THE former Howard government ministers Philip Ruddock and Alexander Downer have again refused to apologise to Mamdouh Habib, despite the former Guantanamo Bay prisoner being cleared as a terrorism suspect and finally getting his passport back.
Mr Ruddock, the former attorney-general, told the Herald yesterday he was not privy to information about the decision and could not comment. However, he said that ''if I had done something I knew to be inappropriate I would apologise''.
Mr Downer, the former foreign affairs minister, declined to comment on the decision to clear Mr Habib of being a threat to national security, despite saying last month he still believed him to be a ''terrible person''.
Mr Habib, pictured, told the Herald yesterday the first place he would visit was Egypt, where he was detained nearly 10 years ago and tortured as a terrorism suspect. He said he wanted to travel to his birthplace to visit the graves of his father, mother and sister who all died while he was grounded in Australia.
''I want to see their graves,'' an emotional Mr Habib said. ''I was not allowed to visit them before they passed away. My sister died a few months ago, my mother a year ago and my father just after my release.''
He also wants to visit Egypt to assist his lawsuit against Egyptian officials - including the Vice-President, Omar Suleiman - for his detention and torture in 2001.
Mr Habib was arrested in Pakistan in the aftermath of the September 11 attacks and then flown by the CIA to Egypt, where he was held for six months and tortured.
While he was there he says he was drugged, subjected to beatings, was hung by the feet, given electric shocks and suffered water torture. He said he was interrogated by the then head of Egyptian intelligence, Mr Suleiman, who was apparently known for supervising the interrogation of al-Qaeda suspects.
Mr Habib was then taken to Guantanamo Bay, where he was held for three more years before being released in January 2005 without charge.
He returned to Australia and sued the federal government, saying it was complicit in his rendition and torture. He also took action to have his passport returned but failed after the Australian Security Intelligence Organisation said he remained a threat to national security.
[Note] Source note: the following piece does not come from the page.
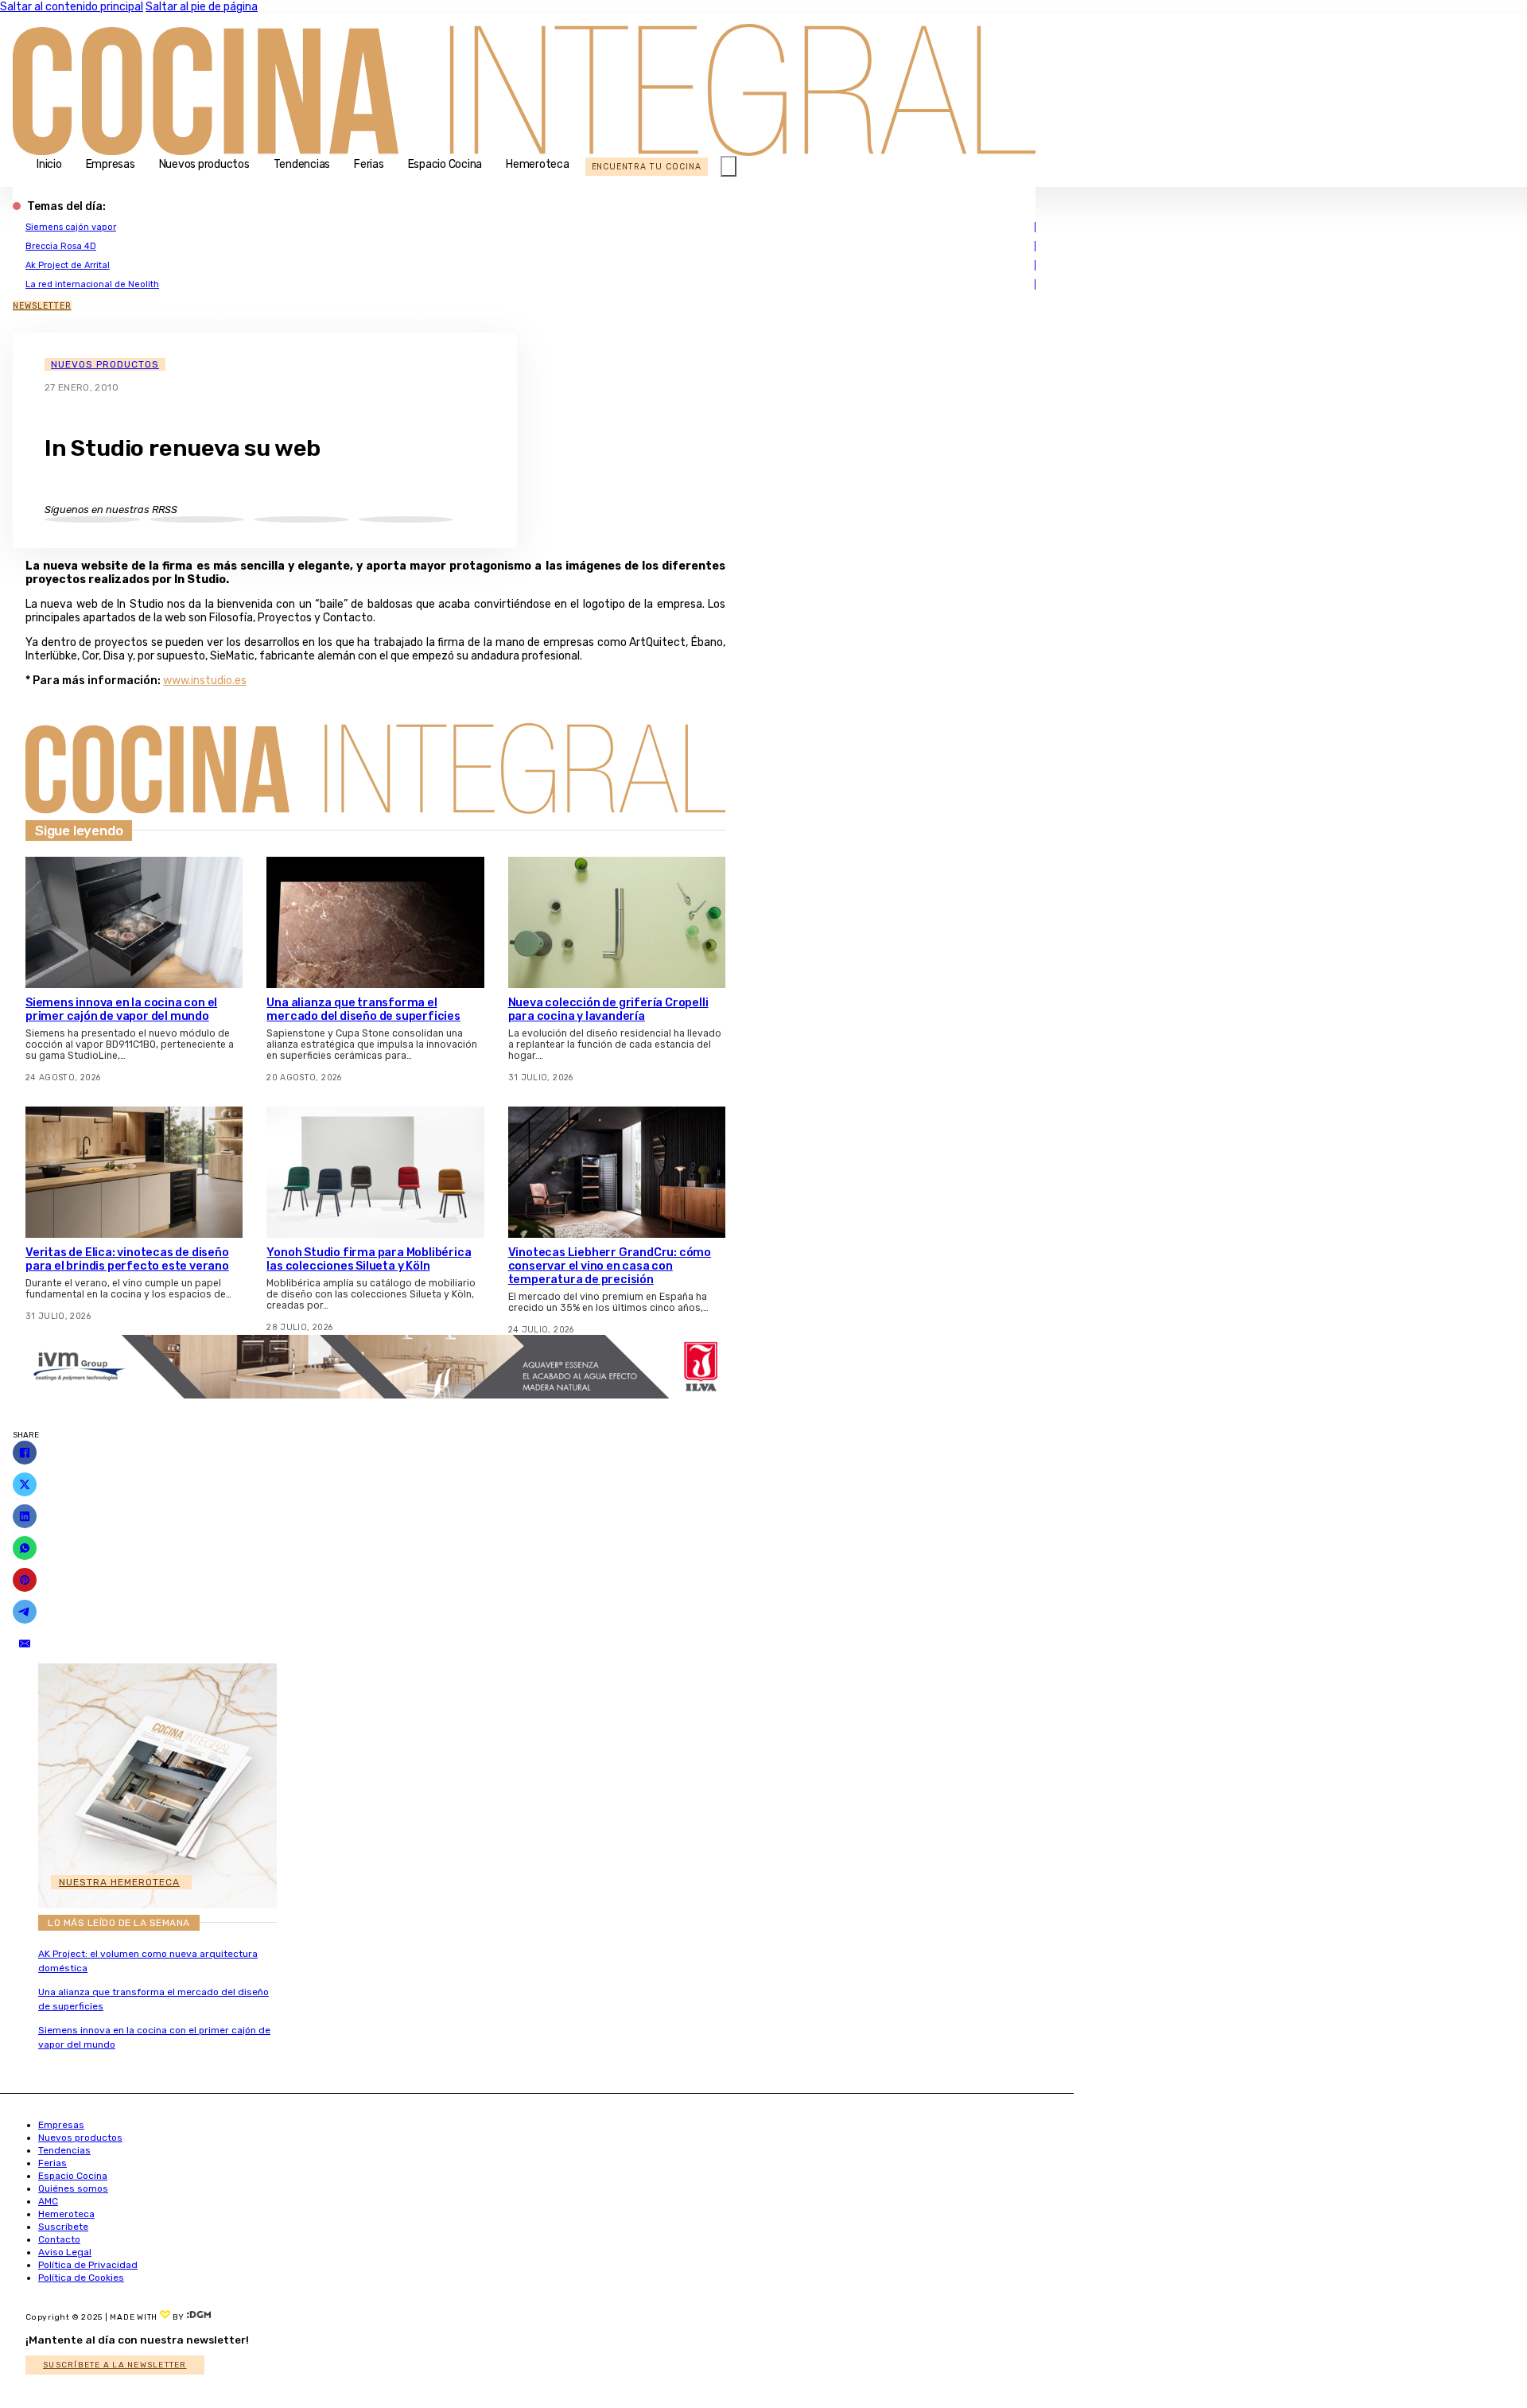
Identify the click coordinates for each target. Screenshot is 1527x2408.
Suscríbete (63, 2226)
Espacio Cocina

Late last year, after an Egyptian security guard said he had seen Australian officials in the Egyptian prison, the government gave Mr Habib a secret compensation payout in exchange for dropping his lawsuit.
Last month US documents revealed by WikiLeaks backed Mr Habib's claim that he had been detained ''under extreme duress in Egypt'', further undermining claims by the former government that it did not know he had been taken to Egypt under the CIA's rendition program.
Mr Habib said his passport was delivered to his home this week after a meeting with an ASIO official who, he said, personally apologised for his suffering.